• Passage fourni
'''

La jurisprudence francophone des Cours suprêmes


recherche avancée

09/02/2023 | FRANCE | N°21LY04253

France | France, Cour administrative d'appel de Lyon, 6ème chambre, 09 février 2023, 21LY04253


Vu la procédure suivante :

Procédure contentieuse antérieure :

Mme C... B... a demandé au tribunal administratif de Lyon d'annuler la décision du 3 décembre 2019 par laquelle le président du conseil départemental de la Loire lui a refusé la délivrance d'un agrément pour l'exercice de l'activité d'assistante familiale, ensemble la décision du 2 mars 2020 rejetant son recours gracieux.

Par un jugement n° 2005060 du 26 octobre 2021, le tribunal administratif de Lyon a rejeté cette demande.

Procédure devant la cour :

Par une requête enregistrée

le 22 décembre 2021 et un mémoire complémentaire enregistré le 22 février 2022, Mme C... B..., ...

Vu la procédure suivante :

Procédure contentieuse antérieure :

Mme C... B... a demandé au tribunal administratif de Lyon d'annuler la décision du 3 décembre 2019 par laquelle le président du conseil départemental de la Loire lui a refusé la délivrance d'un agrément pour l'exercice de l'activité d'assistante familiale, ensemble la décision du 2 mars 2020 rejetant son recours gracieux.

'''

• Informations extraites
'''

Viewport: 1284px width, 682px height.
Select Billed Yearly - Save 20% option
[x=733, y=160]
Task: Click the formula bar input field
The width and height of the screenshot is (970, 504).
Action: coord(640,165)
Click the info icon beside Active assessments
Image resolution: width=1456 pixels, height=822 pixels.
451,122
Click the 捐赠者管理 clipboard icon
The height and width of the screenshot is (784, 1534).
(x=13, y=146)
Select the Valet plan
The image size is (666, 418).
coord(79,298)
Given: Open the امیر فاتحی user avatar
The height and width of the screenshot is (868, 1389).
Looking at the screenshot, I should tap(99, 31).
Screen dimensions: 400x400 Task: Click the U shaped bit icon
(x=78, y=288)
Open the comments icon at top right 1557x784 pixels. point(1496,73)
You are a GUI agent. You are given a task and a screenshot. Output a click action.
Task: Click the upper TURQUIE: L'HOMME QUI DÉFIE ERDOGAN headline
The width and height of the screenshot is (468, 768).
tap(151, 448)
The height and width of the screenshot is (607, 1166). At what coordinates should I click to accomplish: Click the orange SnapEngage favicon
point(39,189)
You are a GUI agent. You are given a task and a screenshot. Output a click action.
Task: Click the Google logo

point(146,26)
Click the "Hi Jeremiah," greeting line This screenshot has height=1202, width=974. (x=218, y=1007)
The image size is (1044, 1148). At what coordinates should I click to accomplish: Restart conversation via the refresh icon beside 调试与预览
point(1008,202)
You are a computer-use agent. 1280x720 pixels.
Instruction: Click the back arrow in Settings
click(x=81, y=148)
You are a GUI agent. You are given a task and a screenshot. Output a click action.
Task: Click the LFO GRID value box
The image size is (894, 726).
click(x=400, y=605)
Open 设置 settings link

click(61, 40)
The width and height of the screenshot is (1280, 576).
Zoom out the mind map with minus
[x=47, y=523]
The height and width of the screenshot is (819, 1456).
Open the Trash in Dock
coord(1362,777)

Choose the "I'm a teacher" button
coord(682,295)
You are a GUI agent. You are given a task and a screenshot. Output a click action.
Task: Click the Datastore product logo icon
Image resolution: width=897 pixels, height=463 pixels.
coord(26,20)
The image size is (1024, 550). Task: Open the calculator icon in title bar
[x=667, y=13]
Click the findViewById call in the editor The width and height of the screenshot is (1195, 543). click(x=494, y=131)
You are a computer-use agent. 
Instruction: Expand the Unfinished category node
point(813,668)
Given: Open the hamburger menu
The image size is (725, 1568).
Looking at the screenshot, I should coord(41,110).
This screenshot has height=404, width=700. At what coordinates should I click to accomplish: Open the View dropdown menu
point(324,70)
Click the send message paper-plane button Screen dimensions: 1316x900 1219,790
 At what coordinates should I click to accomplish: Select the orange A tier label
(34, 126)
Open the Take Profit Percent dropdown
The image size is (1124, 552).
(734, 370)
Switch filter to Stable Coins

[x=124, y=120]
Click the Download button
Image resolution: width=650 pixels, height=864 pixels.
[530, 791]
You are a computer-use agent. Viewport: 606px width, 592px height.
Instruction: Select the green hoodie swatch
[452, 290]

'''

• Travail demandé
a) Répondez brièvement, d'après l'arrêt de la cour administrative d'appel de Lyon, en reprenant les repères (i), (ii) et (iii) :
(i) Quelle autorité a refusé à Mme C... B... l'agrément d'assistante familiale ?
(ii) Sous quel numéro et à quelle date le tribunal administratif de Lyon a-t-il rejeté sa demande ?
(iii) À quelle date le mémoire complémentaire a-t-il été enregistré devant la cour ?
b) Reprenez l'arrêt de la cour administrative d'appel de Lyon relatif à l'agrément d'assistante familiale à la suite de sa dernière phrase, dans le même style juridique.

• Résultats obtenus
a)
(i) Le président du conseil départemental de la Loire.
(ii) Par le jugement n° 2005060 du 26 octobre 2021.
(iii) Le 22 février 2022.

b)
Par un jugement n° 2005060 du 26 octobre 2021, le tribunal administratif de Lyon a rejeté cette demande.

Procédure devant la cour :

Par une requête enregistrée le 22 décembre 2021 et un mémoire complémentaire enregistré le 22 février 2022, Mme C... B..., représentée par Me Haziza, demande à la cour :

1°) d'annuler le jugement n° 2005060 du 26 octobre 2021 du tribunal administratif de Lyon ;

2°) d'annuler la décision du 3 décembre 2019 par laquelle le président du conseil départemental de la Loire lui a refusé la délivrance d'un agrément pour l'exercice de l'activité d'assistante familiale, ensemble la décision du 2 mars 2020 rejetant son recours gracieux ;

3°) d'enjoindre au président du conseil départemental de la Loire de lui délivrer l'agrément sollicité dans un délai de quinze jours à compter de la notification de l'arrêt à intervenir, ou subsidiairement de réexaminer sa situation dans le même délai ;

4°) de mettre à la charge du département de la Loire une somme de 2 000 euros en application de l'article L. 761-1 du code de justice administrative.

Mme B... soutient que :

- les décisions sont entachées d'incompétence ;

- la matérialité des faits n'est pas établie et les décisions sont entachées d'erreur d'appréciation.

Par un mémoire en défense enregistré le 6 avril 2022, le département de la Loire, représenté par la SELARL BLT droit public, conclut :

1°) au rejet de la requête ;

2°) à ce que la somme de 3 000 euros soit mise à la charge de la requérante sur le fondement de l'article L. 761-1 du code de justice administrative.

Le département de la Loire soutient que les moyens soulevés ne sont pas fondés.

Par ordonnance du 27 avril 2022, la clôture d'instruction a été fixée au 30 mai 2022 à 16h30.

Vu les autres pièces du dossier ;

Vu :

- le code de l'action sociale et des familles ;

- le code général des collectivités territoriales ;

- le code de justice administrative.

Les parties ont été régulièrement averties du jour de l'audience.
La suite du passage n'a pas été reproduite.